• **AVAILABLE DATA**
⟨

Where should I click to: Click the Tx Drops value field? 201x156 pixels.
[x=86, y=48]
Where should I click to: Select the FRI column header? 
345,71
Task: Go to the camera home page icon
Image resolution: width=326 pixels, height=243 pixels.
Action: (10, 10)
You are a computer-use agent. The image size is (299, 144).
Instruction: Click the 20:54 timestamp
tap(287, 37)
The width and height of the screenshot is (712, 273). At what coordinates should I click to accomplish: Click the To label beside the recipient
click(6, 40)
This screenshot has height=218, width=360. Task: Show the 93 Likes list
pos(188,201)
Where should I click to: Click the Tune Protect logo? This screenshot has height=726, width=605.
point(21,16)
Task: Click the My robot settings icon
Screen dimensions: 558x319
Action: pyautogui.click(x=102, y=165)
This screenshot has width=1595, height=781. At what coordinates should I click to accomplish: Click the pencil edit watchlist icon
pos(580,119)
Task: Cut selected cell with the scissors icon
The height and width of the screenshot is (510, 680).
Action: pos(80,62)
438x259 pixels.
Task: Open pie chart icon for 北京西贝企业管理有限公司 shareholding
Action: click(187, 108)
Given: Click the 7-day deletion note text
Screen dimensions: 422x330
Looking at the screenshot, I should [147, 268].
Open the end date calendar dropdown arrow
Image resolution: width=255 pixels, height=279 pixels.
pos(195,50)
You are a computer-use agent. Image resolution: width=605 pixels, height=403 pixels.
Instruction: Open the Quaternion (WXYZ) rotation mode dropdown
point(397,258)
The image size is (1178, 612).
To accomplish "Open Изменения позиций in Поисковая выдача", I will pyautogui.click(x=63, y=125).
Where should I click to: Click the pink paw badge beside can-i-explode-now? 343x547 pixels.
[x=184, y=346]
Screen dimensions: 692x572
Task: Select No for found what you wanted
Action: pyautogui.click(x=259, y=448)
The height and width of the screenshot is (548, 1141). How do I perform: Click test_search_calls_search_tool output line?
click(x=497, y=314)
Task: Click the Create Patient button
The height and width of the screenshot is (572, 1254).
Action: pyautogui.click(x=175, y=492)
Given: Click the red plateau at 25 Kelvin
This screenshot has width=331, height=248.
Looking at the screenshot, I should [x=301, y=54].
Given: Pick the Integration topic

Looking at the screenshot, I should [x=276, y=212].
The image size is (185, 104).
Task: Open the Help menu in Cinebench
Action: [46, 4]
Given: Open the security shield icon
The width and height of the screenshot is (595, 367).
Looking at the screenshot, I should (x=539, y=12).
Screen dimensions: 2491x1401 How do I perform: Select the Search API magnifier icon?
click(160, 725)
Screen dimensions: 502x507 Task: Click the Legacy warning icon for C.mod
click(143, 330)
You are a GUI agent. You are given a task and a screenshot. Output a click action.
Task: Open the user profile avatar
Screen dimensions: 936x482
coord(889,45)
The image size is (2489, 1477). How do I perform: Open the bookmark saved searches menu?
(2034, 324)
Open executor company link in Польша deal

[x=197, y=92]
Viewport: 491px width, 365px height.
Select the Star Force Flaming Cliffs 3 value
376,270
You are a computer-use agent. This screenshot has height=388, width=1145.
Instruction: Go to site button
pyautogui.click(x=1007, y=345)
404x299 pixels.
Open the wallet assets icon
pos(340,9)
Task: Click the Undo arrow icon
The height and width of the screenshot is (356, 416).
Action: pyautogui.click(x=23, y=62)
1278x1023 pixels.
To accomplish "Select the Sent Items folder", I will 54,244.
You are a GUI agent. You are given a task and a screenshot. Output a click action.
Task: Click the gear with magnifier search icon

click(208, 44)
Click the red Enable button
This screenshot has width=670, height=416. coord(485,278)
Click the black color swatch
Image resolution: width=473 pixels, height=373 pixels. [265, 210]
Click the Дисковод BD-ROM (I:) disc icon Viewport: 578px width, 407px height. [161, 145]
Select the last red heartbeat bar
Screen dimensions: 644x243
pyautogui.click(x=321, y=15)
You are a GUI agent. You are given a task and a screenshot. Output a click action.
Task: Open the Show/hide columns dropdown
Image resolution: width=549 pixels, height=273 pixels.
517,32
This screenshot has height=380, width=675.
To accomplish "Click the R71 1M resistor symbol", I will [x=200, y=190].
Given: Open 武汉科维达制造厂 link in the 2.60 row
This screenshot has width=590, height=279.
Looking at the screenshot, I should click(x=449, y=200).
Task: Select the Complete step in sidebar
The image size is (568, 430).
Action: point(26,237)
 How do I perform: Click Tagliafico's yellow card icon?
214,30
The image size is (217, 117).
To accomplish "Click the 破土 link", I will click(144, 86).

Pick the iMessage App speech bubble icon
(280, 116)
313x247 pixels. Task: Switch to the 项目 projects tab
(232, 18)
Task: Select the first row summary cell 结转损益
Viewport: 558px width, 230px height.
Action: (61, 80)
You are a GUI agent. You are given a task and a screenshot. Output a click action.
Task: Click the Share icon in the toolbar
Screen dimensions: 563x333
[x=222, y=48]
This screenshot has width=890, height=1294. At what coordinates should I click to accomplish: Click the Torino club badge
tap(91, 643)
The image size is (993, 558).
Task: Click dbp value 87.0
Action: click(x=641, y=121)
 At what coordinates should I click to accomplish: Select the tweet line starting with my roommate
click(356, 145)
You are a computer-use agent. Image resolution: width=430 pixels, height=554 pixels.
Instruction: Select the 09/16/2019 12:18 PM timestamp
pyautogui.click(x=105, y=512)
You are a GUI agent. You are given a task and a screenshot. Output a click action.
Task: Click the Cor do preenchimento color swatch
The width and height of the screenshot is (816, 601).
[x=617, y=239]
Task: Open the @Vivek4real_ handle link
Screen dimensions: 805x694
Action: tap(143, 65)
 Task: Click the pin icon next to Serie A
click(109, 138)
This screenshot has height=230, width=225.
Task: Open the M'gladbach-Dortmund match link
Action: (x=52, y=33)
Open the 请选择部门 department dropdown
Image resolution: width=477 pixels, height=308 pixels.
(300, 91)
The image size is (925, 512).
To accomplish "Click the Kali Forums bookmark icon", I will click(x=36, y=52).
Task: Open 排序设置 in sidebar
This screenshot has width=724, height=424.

⟩

• **YOUR ASSIGNMENT**
In the entries above, how many lines include the word "cell"? Only the number should be given.

• **RESULT OF THE TASK**
2